Over the past eight years I have been travelling up the Calder Highway on a sort of regular and irregular basis. Be it vintage or general vineyard and cellar work to bottling and pruning, Bill was a regular presence. And it was bottling that I think Bill really enjoyed, for it was a time where friends and family of Bindi would gather to share duties around the bottling line. Over the years the bottling line has changed quite a lot. These days there is an efficient factory line energy where few surprises occur along the way. In past it has been a little skew-if, so much so I had to measure the ullage of the bottled wine with callipers to make sure there was enough wine in the bottles. And the one constant through all of this was Bill Dhillons smile and gentle laugh. He put everyone at ease. And with every bottling run we would sit down at the end and feast on a late lunch or early dinner prepared by Wendy.
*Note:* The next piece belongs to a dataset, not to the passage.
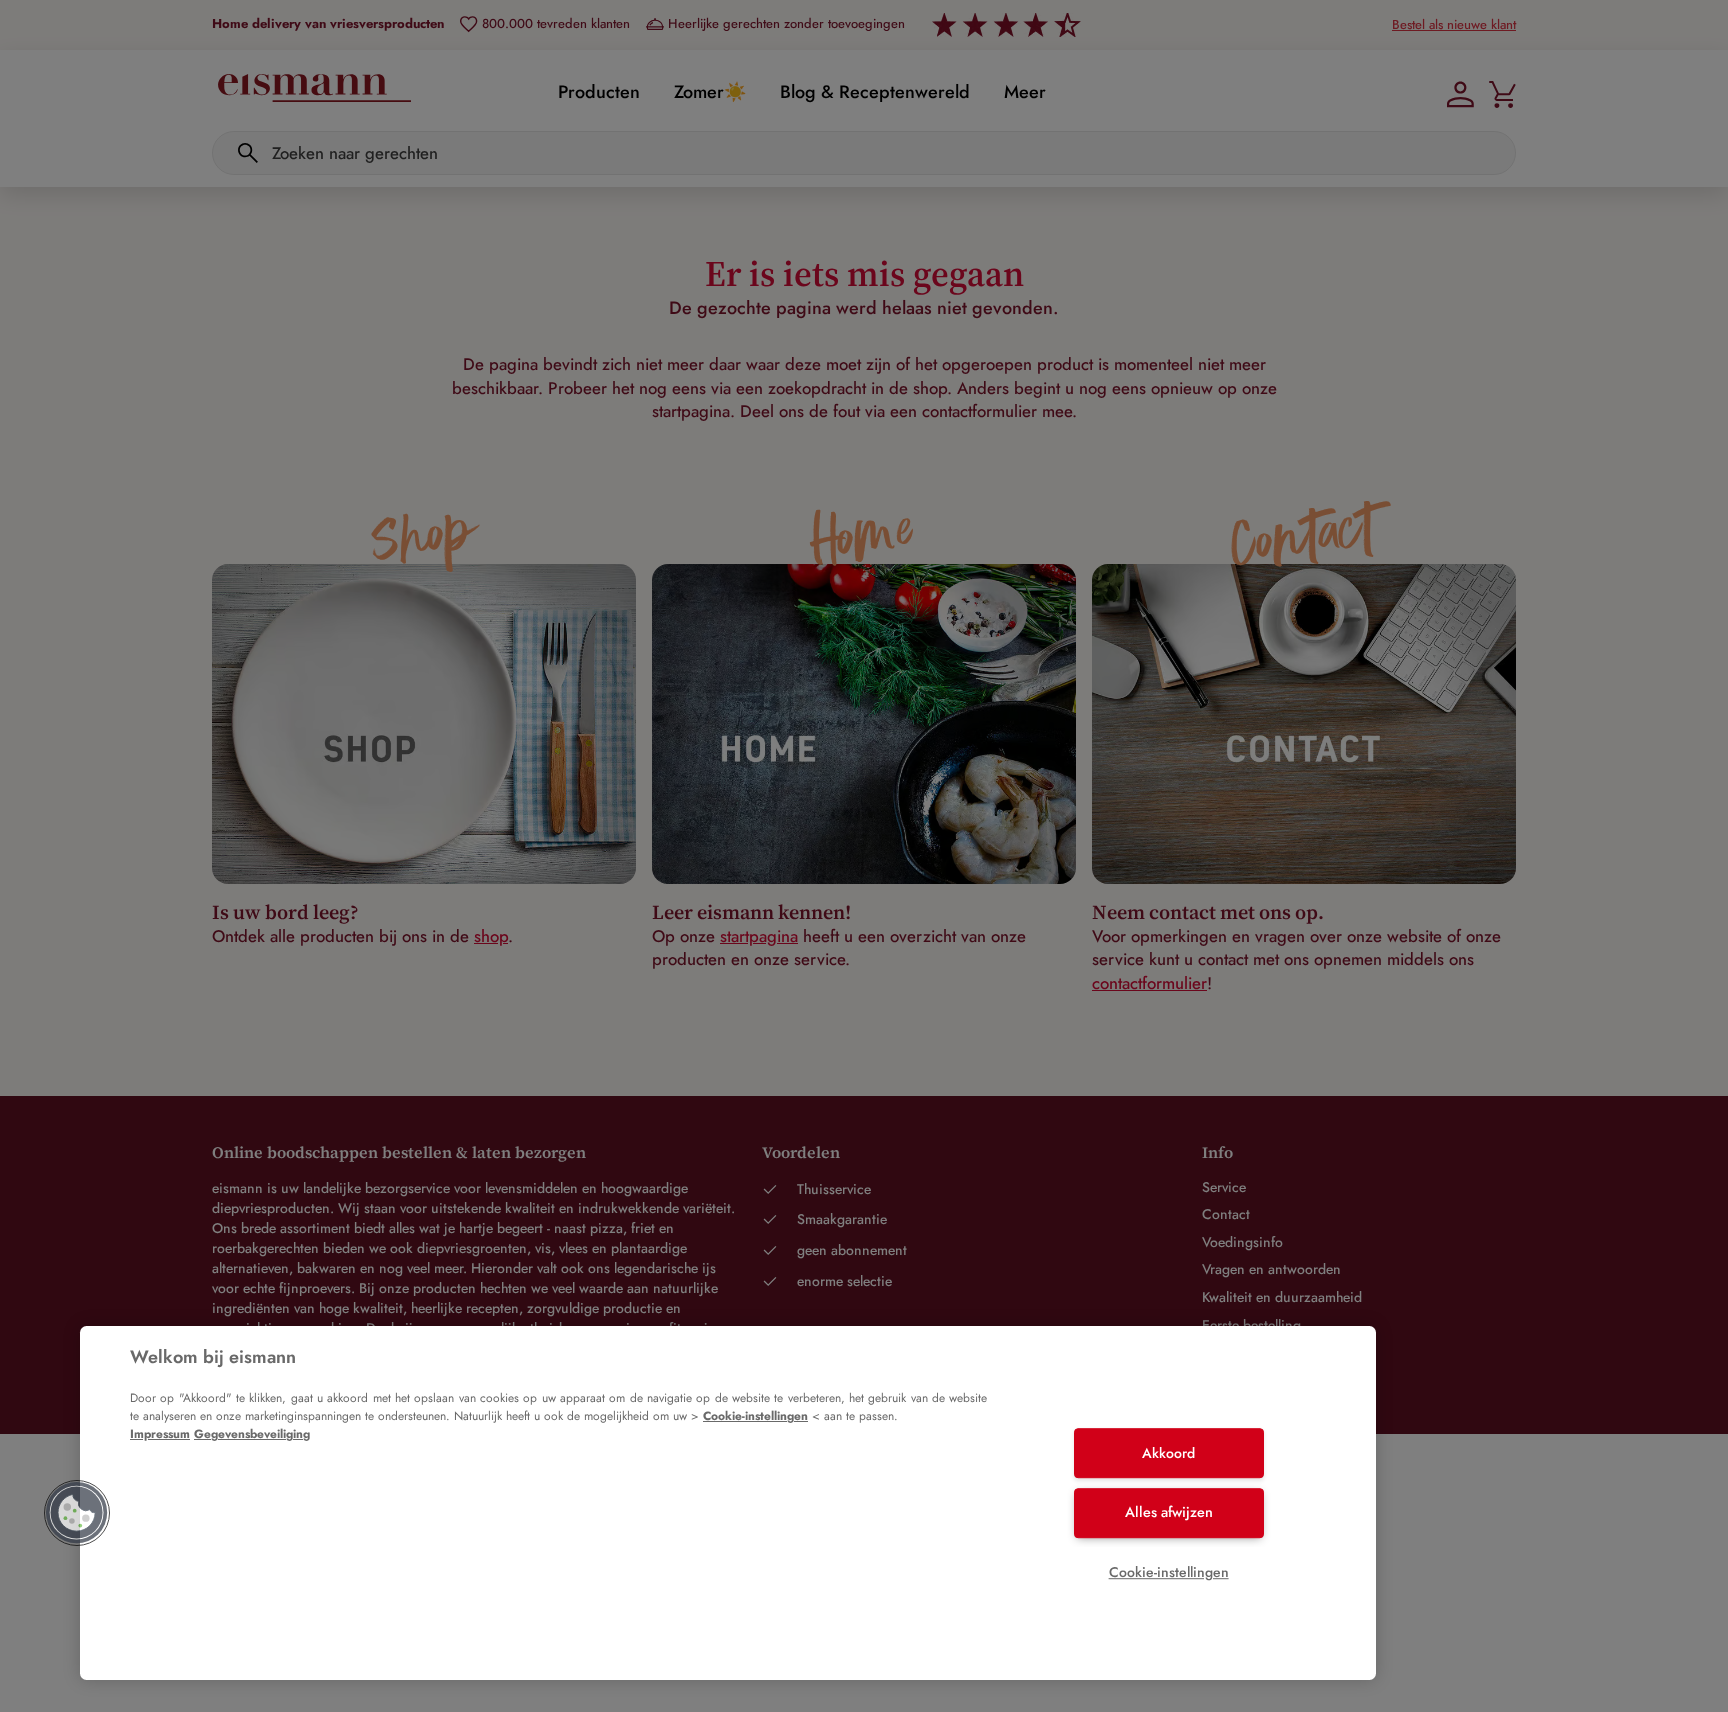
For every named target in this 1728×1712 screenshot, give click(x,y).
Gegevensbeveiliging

And with every meal Bill and Michael were always generous with wine with a selection of just bottled and back vintage wines. So with every glass toped up, Bill would always sing the praise of the wine and pass comment on what he thought and then would ask others what they thought; it seemed every new glass was the best Bill had ever seen - there was never an ill word or excuse from Bill about Bindi, or for any other wine we would share at these meals. This was not Bills style.
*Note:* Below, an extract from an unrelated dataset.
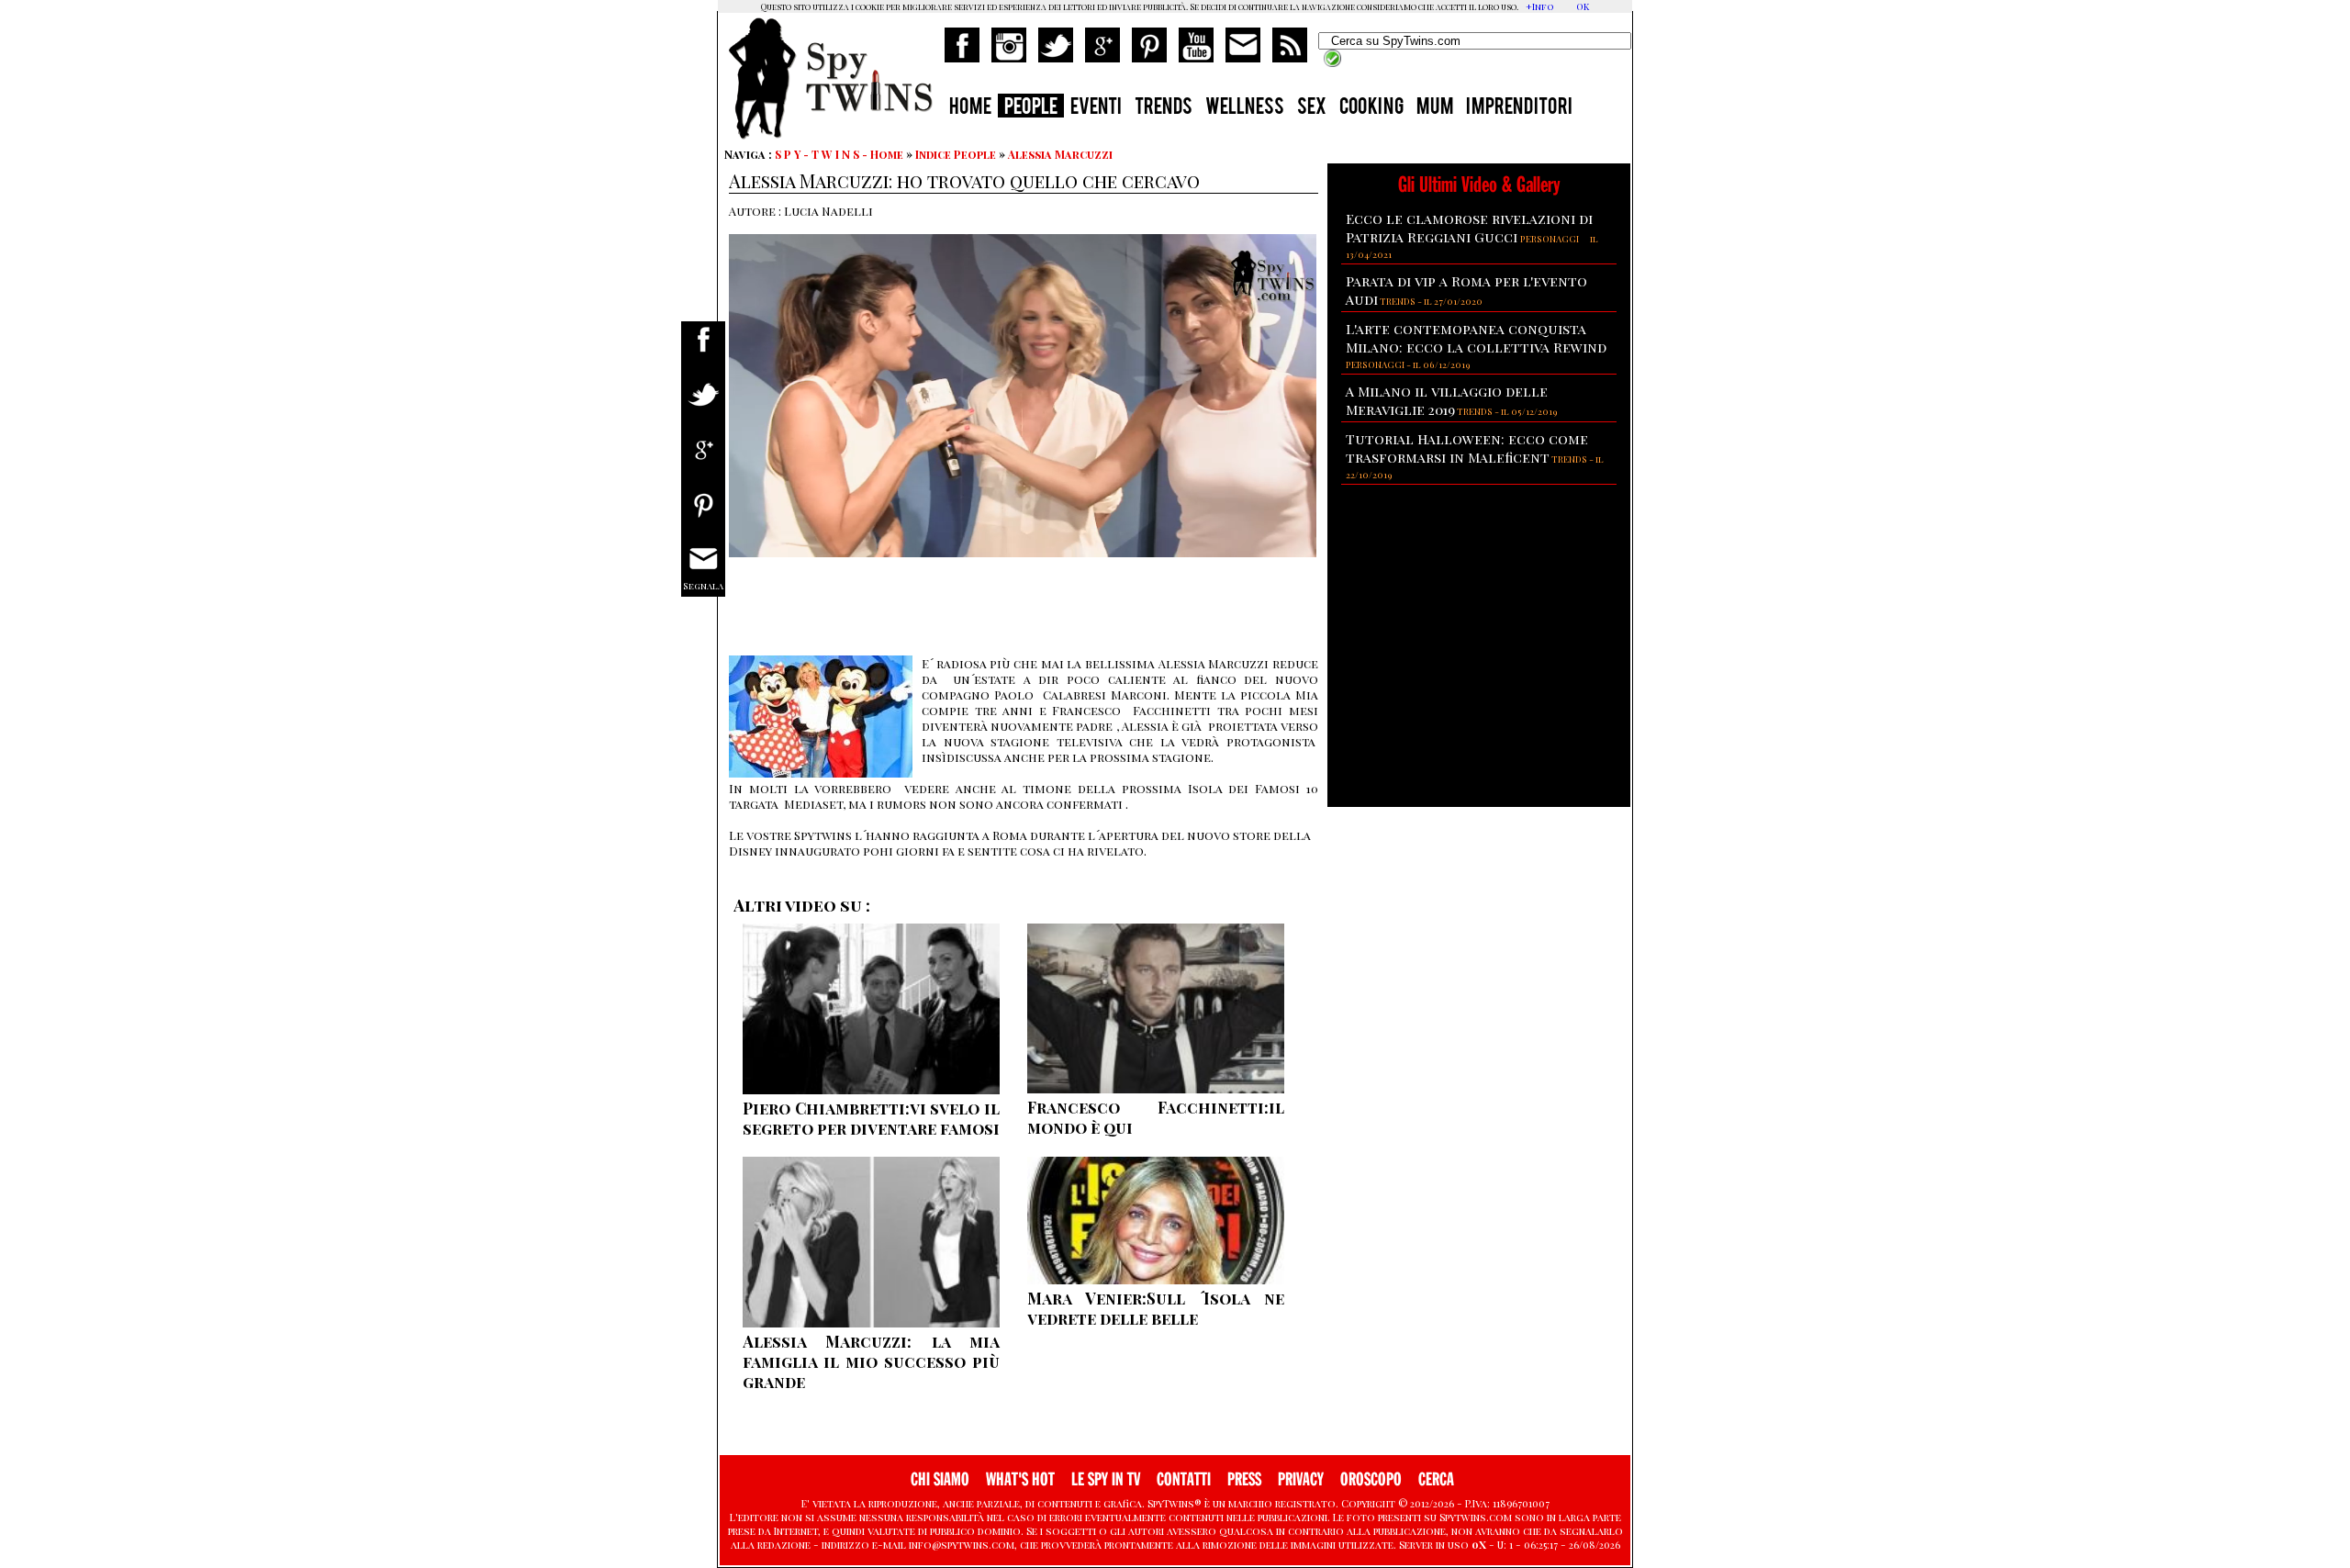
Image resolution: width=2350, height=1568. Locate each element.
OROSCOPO (1371, 1479)
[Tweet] (703, 406)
One of the last times I saw Bill was mid December last year. Paul and I had been working in Block 1, and with the aid of my weather app it was decided that we head up to the winery - fast. We had just made it to the winery when the heavens opened. And boy did they open. In just under 15 minutes the rain gauge received 17mm; thats a lot. It was a warm day to start with so after the rain had stopped Paul and I ventured back down to Block 1. On the way we passed Bill on his veranda where we stopped for a chat. As always we were greeted with a smile. As we looked to the north we noticed that above the tree lines were thick billows of steam. I remarked on this, and instead of saying this was normal and he had seen this before, Bill smiled and chuckled and commented that he had never seen that before. What a sight was what he said.
Farewell Bill and rest in peace. You will be missed and I am sorry that I have lost a friend.